EU leaders pile on pressure

“European leaders last night accused Theresa May of plunging the UK – and Brexit negotiations – into chaos. Some politicians in Brussels even suggested they may try to halt a deal if she does not stand down. EU chiefs, many of whom had secretly hoped the Tory leader would score a handsome election victory to boost the chances of reaching a Brexit deal swiftly, criticised her poll gamble. In a clear attempt to take the upper hand as Mrs May scrambled to form a government, they piled on pressure by warning that the ‘clock is ticking’. Some leaders claimed that the Prime Minister had been stripped of credibility after scoring a political ‘own goal’. Despite Mrs May’s assurances that Brexit talks will start on June 19 as previously agreed, Eurocrats questioned her ability to lead negotiations after her electoral debacle.” – Daily Mail

  • Talks can’t be delayed, says Juncker – The Times (£)
  • Trump and Macron first to ‘congratulate’ May – Daily Mail
  • German MEP says ‘Britain won’t leave’ – Daily Express


  • The French President has mastered the art of political optimism – The Times (£)
  • Everything has changed as so must May – FT

Corbyn tightens the left’s grip on Labour

“Jeremy Corbyn cemented the Left’s grip on Labour last night as he claimed the party had effectively ‘won’ the election.
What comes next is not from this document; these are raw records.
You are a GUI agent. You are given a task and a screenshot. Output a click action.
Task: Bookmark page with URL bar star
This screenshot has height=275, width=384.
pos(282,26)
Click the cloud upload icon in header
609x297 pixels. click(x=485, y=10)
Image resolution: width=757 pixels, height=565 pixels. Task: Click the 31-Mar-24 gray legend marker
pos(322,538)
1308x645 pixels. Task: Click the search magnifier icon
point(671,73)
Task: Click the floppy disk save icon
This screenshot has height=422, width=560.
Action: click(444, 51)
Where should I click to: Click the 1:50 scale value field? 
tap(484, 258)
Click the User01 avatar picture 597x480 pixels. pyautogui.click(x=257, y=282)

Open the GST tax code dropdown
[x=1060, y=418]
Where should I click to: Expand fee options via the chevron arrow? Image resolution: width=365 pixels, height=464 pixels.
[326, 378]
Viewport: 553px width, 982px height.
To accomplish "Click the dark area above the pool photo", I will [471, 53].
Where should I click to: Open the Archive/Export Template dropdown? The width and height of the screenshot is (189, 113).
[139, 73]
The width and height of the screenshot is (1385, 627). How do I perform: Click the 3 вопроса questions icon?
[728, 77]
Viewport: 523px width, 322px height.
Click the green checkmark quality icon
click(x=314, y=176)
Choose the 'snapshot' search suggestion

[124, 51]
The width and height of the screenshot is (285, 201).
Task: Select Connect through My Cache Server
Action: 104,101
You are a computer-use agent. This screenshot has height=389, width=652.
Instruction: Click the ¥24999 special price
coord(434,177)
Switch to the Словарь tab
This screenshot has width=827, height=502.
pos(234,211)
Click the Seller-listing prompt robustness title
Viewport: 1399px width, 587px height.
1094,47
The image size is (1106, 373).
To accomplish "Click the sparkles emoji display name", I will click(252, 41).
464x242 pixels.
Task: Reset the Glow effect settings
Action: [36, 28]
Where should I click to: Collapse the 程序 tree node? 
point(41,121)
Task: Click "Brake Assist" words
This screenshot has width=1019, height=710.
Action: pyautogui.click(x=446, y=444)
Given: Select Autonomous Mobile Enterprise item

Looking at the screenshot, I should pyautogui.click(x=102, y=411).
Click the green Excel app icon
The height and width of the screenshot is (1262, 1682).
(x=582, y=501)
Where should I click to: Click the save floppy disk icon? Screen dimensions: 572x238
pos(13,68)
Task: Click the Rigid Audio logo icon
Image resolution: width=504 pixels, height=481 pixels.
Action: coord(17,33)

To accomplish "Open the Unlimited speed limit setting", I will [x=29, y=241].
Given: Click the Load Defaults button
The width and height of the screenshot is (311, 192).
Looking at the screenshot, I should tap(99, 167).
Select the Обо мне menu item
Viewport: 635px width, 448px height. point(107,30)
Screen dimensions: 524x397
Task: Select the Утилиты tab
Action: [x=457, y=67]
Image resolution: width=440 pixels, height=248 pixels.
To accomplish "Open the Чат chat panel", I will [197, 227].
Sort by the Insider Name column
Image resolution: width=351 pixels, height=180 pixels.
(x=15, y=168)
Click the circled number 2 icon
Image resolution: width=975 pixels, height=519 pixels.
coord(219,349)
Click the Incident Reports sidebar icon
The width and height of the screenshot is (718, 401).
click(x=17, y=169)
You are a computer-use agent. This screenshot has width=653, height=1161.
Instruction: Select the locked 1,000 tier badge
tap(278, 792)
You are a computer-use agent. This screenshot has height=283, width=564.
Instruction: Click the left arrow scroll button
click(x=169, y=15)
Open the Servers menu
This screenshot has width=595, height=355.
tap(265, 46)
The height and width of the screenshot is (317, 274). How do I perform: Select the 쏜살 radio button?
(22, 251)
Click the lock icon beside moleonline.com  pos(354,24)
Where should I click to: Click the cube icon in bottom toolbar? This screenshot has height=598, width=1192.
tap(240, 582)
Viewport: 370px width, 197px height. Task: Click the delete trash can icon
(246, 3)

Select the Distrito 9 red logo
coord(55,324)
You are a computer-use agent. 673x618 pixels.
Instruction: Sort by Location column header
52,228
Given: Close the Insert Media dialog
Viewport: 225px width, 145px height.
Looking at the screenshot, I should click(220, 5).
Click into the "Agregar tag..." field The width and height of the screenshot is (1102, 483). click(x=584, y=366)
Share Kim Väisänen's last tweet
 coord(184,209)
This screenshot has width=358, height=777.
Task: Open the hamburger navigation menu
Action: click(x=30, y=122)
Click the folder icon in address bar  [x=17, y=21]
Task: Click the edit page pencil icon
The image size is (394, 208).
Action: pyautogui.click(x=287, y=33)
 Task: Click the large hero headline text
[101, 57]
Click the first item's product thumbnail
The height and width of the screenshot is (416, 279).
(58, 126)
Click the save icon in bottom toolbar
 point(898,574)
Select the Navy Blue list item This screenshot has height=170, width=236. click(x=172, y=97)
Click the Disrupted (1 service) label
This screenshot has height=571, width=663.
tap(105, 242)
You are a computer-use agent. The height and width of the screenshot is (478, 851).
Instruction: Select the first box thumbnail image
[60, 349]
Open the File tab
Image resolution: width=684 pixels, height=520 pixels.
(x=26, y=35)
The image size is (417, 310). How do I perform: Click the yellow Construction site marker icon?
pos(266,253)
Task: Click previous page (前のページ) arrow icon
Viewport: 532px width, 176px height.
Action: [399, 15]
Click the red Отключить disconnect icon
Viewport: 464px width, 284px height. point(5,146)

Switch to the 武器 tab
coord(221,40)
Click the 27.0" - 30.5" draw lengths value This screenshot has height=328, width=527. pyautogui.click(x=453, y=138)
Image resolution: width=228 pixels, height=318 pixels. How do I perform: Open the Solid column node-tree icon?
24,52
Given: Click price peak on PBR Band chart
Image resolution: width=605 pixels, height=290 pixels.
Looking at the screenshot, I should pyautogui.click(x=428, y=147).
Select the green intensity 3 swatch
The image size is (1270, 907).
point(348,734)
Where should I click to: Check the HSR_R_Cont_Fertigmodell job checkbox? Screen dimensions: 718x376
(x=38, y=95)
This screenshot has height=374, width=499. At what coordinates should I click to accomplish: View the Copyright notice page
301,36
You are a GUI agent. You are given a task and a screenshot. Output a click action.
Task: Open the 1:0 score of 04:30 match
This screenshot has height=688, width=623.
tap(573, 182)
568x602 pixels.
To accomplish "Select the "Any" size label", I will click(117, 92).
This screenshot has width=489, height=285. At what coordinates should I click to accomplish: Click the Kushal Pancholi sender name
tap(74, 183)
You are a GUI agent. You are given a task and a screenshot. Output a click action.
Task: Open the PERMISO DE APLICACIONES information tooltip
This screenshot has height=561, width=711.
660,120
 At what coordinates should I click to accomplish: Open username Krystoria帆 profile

He emerged triumphant after his party defied all expectations to pick up 30 seats and deny Theresa May a Commons majority. The hard-Left leader added 3.5million votes to Ed Miliband’s total two years earlier, putting him in touching distance of Downing Street. It was the largest increase in Labour’s share of the vote, compared to the previous election, since Clement Attlee’s victory in 1945. Jubilant allies of Mr Corbyn and his shadow chancellor John McDonnell, including Left-wing union firebrand Len McCluskey, insisted the result was a ‘vindication’ of the way they had seized control of the party.” – Daily Mail

  • Leader’s critics eat large slice of humble pie – The Times (£)
  • How Corbyn could yet be Prime Minister – The Sun
  • Labour leader to offer alternative Queen’s Speech – The Guardian

More election:

  • Tuition fee bribe saw young people rush to the polls – Daily Mail
  • The young found their voice – FT
  • Wales rallies behind Corbyn – The Times (£)
  • Opposition’s ‘fake news’ said voters would need to pay for the NHS – Daily Mail


  • Opposition can’t hope for a majority without recovering in Scotland – John Curtice, The Scotsman
  • Labour fared best in an election everyone lost – Iain Bundred, Times Red Box


  • He didn’t win, but Corbyn has rewritten all the rules – Jonathan Freedland, The Guardian
  • Why did the all-powerful BBC not tell the truth about Corbyn? – Stephen Glover, Daily Mail

Farage hints at next return as UKIP routed

“Paul Nuttall resigned as Ukip leader yesterday after his party was wiped out in the general election. Nigel Farage left the door open for a return to the position, warning that he would have no choice but to come back to frontline politics if the Brexit result he desired was put at risk by a hung parliament. Ukip failed to gain a single seat at Westminster and saw its national share of the vote plunge from 12.6 per cent in 2015 to 1.8 per cent. Mr Nuttall came third in the Boston & Skegness constituency in the Brexit heartland of Lincolnshire, failing at his sixth attempt to enter the Commons.” – The Times (£)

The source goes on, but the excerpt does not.